Une étude menée par des chercheurs montréalais et publiée dans la revue Nature Communications Biologie révèle que le développement du langage commence bien avant la naissance. Soixante femmes enceintes ont participé à cette recherche, et les scientifiques ont constaté que les bébés pouvaient non seulement reconnaître la voix de leurs parents, mais aussi les langues auxquelles ils étaient exposés in utero.
L’étude a suivi soixante femmes à leur trente-cinquième semaine de grossesse. Trente-neuf d’entre elles ont écouté des reportages en français, en allemand ou en hébreu. Trois jours après la naissance, des scanners cérébraux ont été utilisés pour évaluer la réaction des bébés à ces différentes langues. Les résultats ont montré que tous les nourrissons reconnaissaient le français, leur langue maternelle. De manière surprenante, ceux qui avaient été exposés à l’hébreu ou à l’allemand pendant la grossesse présentaient également une activité cérébrale spécifique, indiquant qu’ils reconnaissaient ces langues étrangères.
C’est la première fois que les chercheurs analysent directement l’activité cérébrale des nouveau-nés pour comprendre comment ils traitent le langage. Auparavant, les conclusions étaient basées sur l’observation du comportement des bébés, comme leur réaction à une voix familière ou les variations de leur rythme cardiaque en présence de sons connus.
Anne Gallagher, principale rédactrice à Scientific American, nuance ces découvertes :
« On ne peut pas affirmer que les bébés ‘apprennent’ une langue pendant la grossesse, mais différentes langues peuvent laisser une sorte d’empreinte sur le cerveau d’un nouveau-né. »

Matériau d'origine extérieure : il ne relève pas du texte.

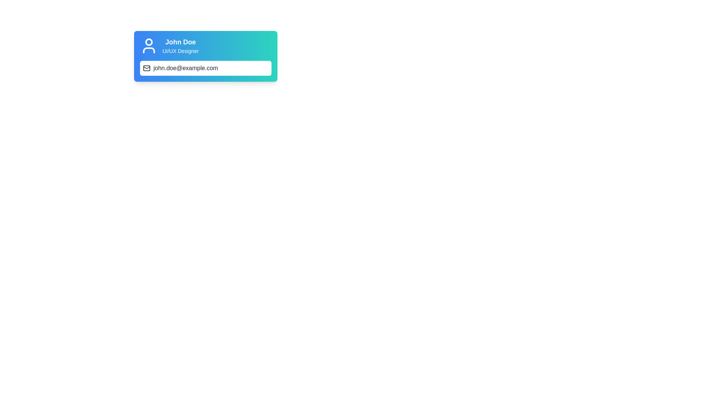  I want to click on the rectangular section containing the envelope icon and the email address 'john.doe@example.com' with rounded corners and a white background, located near the bottom right of the user details section, so click(206, 68).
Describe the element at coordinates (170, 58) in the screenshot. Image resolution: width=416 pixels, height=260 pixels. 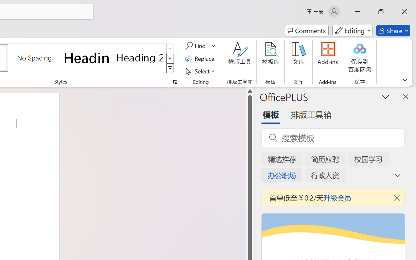
I see `'Row Down'` at that location.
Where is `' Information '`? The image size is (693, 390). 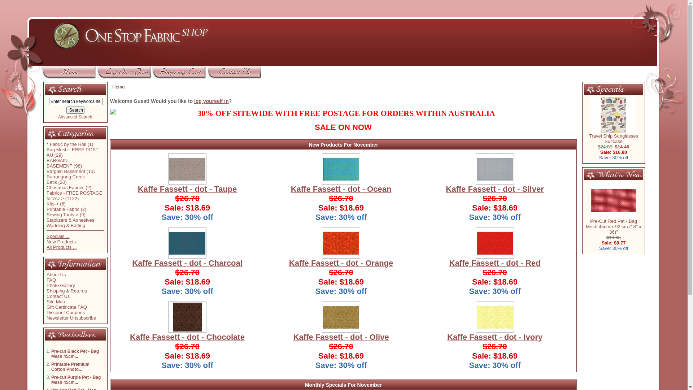
' Information ' is located at coordinates (74, 264).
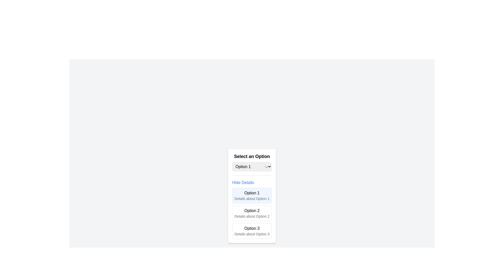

Selon Gallagher, cette recherche ne doit pas ajouter de pression supplémentaire aux parents désireux d’offrir le meilleur départ possible à leur enfant. La reconnaissance de différentes langues ne signifie pas que les bébés les apprendront plus rapidement que ceux qui n’y ont pas été exposés.
Cette étude contribue néanmoins à une meilleure compréhension du développement du langage chez l’enfant, ce qui pourrait à terme faciliter la détection précoce et la prise en charge des troubles de la parole et du langage.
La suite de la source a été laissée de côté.